● **EXERCISE REQUIREMENTS**: Reproduce the entries word for word, from the first line through the line that contains "What are the", including both of those lines.

========================================

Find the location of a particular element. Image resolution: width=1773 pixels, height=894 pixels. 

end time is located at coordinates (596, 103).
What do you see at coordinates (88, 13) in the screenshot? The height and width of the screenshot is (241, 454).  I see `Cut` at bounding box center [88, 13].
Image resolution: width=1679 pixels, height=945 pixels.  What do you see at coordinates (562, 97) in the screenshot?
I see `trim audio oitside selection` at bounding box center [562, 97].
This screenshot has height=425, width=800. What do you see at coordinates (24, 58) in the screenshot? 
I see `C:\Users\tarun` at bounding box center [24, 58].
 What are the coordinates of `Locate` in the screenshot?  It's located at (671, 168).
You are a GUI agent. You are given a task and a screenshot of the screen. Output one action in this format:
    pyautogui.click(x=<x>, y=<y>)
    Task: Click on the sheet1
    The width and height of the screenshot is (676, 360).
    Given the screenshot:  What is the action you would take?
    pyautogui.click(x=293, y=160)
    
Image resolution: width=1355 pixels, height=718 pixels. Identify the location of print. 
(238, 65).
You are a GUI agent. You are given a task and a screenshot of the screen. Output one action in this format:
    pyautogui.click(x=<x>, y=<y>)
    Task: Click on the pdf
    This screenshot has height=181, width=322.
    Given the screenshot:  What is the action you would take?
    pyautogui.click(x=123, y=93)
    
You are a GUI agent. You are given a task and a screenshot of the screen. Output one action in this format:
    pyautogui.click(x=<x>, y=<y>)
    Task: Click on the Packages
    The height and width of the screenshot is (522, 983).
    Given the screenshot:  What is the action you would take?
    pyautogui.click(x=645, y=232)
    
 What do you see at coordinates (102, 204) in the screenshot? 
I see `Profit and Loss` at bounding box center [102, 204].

========================================

● **WRITTEN ANSWER**:
Find the location of a particular element. Image resolution: width=1773 pixels, height=894 pixels. 

end time is located at coordinates (596, 103).
What do you see at coordinates (88, 13) in the screenshot? The height and width of the screenshot is (241, 454).  I see `Cut` at bounding box center [88, 13].
Image resolution: width=1679 pixels, height=945 pixels.  What do you see at coordinates (562, 97) in the screenshot?
I see `trim audio oitside selection` at bounding box center [562, 97].
This screenshot has height=425, width=800. What do you see at coordinates (24, 58) in the screenshot? 
I see `C:\Users\tarun` at bounding box center [24, 58].
 What are the coordinates of `Locate` in the screenshot?  It's located at (671, 168).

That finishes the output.